こんにちは!京論壇2019代表の孔です。
先日無事に一週間にわたる北京セッションを終えました。セッション前にいろんなトラブルがあったものの、中間報告会ではすべての分科会が質の高いプレゼンを見せてくれました。例年に漏れず、今年の北京セッションも様々な反省があったものの、東京セッションに向けての期待が高まるような終え方ができたことは本当に幸いでした。今年度の反省を来年以降繰り返さぬよう、引き継ぎの仕方に思索をめぐらせつつ、期待が高まる東京セッションをその期待を上回るものにすべく引き続き尽力してまいります。


今回の北京セッションでは、多くの場面で人の温かみを感じることができた。分科会の議論を見学したり、活動に参加したりするときに、多くの方が温かく迎え入れてくれた。部屋に帰ると、代表特権で獲得した少し広めの部屋に毎晩誰かが訪れてくる。分科会の議論、分科会メンバーの面白い話、キャリア、恋愛など、話題の尽きないセッションが繰り広げられた。通常ボードとデリはある程度の距離ができてしまうものだが、多くのデリと話し、一人一人の人柄に触れられた。もちろんまだまだしっかり話せていない方も多いので、東京セッションに期待したい。そして、特筆すべきなのが、北京大のボードの皆さんやデリの皆さん、そして(昨年の参加者といった)友人たちだ。東大側のわがままに対して、一つ一つ丁寧に応えてくれた。おかげで、タピオカミルクティー、北京ダック、餃子といった中国の食や、タクシーサービス、レンタル自転車といった中国の便利なサービスを堪能でき、異国の地での交流を通じて友情を深められた。文化の壁を越えて交流を深め、異国の地で友情が芽生えることはやはり尊いものである。

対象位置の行
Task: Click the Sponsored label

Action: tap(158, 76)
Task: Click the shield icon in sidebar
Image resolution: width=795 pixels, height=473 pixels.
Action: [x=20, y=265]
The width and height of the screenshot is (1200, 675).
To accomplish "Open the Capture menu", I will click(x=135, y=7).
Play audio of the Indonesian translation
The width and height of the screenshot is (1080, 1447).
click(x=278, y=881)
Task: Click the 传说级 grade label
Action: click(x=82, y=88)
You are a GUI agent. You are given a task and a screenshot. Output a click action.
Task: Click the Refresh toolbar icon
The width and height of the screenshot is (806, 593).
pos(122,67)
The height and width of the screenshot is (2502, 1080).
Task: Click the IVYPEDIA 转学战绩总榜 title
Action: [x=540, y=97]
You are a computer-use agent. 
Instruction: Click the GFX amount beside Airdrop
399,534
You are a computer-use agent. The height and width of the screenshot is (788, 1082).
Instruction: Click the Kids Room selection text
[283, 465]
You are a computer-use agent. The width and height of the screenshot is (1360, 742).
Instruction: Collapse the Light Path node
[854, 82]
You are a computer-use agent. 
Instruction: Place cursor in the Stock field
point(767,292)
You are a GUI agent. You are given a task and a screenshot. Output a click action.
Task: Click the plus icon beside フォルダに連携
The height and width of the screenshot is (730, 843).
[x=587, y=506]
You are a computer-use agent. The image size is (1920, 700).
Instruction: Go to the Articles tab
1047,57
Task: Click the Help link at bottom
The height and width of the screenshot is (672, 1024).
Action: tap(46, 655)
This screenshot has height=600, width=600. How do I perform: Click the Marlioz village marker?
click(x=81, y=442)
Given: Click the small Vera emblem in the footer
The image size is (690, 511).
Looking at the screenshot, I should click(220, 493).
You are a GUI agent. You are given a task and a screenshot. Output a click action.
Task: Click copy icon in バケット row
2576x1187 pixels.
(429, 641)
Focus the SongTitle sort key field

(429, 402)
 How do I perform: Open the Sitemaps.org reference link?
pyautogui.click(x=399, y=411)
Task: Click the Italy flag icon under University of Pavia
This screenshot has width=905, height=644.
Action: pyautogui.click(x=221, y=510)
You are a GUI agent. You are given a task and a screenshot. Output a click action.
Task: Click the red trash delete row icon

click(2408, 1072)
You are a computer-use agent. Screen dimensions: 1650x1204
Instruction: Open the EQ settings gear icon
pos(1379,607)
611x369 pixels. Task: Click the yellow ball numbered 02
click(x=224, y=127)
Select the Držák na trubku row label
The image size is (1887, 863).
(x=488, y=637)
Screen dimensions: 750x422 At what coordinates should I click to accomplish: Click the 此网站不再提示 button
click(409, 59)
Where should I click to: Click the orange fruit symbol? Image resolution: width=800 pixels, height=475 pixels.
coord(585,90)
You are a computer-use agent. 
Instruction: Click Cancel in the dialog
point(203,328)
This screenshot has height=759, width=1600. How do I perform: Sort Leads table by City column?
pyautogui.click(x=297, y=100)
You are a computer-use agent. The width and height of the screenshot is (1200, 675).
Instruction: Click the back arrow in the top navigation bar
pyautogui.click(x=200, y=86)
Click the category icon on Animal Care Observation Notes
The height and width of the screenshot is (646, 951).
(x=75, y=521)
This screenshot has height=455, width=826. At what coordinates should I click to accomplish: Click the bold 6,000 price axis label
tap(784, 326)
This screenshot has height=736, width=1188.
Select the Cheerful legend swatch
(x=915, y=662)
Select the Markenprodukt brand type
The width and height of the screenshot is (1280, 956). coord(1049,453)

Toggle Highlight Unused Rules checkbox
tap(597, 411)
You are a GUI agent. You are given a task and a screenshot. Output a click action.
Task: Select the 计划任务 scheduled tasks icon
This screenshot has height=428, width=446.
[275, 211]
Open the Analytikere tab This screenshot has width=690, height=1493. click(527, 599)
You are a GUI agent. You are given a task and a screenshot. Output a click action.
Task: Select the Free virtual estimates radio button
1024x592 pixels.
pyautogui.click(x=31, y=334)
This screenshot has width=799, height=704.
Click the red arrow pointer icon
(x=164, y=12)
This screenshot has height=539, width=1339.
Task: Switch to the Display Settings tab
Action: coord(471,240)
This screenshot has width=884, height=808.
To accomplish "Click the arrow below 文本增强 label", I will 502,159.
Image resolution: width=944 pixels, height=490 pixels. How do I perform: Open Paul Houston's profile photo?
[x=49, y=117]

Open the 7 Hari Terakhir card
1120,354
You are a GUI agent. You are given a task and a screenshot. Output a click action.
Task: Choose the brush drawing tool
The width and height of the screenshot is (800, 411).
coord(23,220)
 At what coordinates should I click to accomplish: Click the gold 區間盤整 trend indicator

- [課題]
[1] 北京セッションの振り返りで、筆者が中国の食や便利なサービスを堪能できたのはなぜか。本文が示す理由を1〜3文で説明せよ。
[2] 北京セッションの振り返りについて、最後の文の後に続く部分を書き足せ。

- [課題の解答]
[1] 北京大のボードやデリ、昨年の参加者といった友人たちが、東大側のわがままに一つ一つ丁寧に応えてくれたからである。そのおかげで、タピオカミルクティー、北京ダック、餃子といった食や、タクシーサービス、レンタル自転車といったサービスを楽しむことができた。

[2]
もう一つ印象的だったのが、参加者一人一人の変化である。北京セッションに至るまでに多くの人が悩み、もがく様子をみてきた。それに対して、自分の力不足を何度も痛感した。実際にセッションが始まると、一人一人の目つきが変わり、真剣に議論に向き合う様子が印象的だった。僕自身北京セッションに至るまで多くの点で至らないところがあったものの、参加者の様子は常に僕自身を奮起させてくれた。このように、一人一人が何かに真剣に向き合い、変化してゆく姿はやはり本当に素敵で、京論壇がすべての参加者にとってこのような場であり続けるようにしたいと強く思った。東京セッションがますます楽しみだ。

 

さて、せっかくなので、僕自身が北京で個人的に感じたことを何点か書きたいと思う。
北京という場所は僕にとって特別な場所である。小さいころに住んでいたから懐かしさや哀愁的な感情を覚える一方、僕は日本で暮らす時間が人生で多くを占めるため外国に行くときに感じる高揚感みたいなものも覚える。しかし、昨年と今年合わせて3度もいっているため、だんだん外国で感じる高揚感といったものが少なくなり、懐かしさといった感情が徐々に思い出されるようになってきた。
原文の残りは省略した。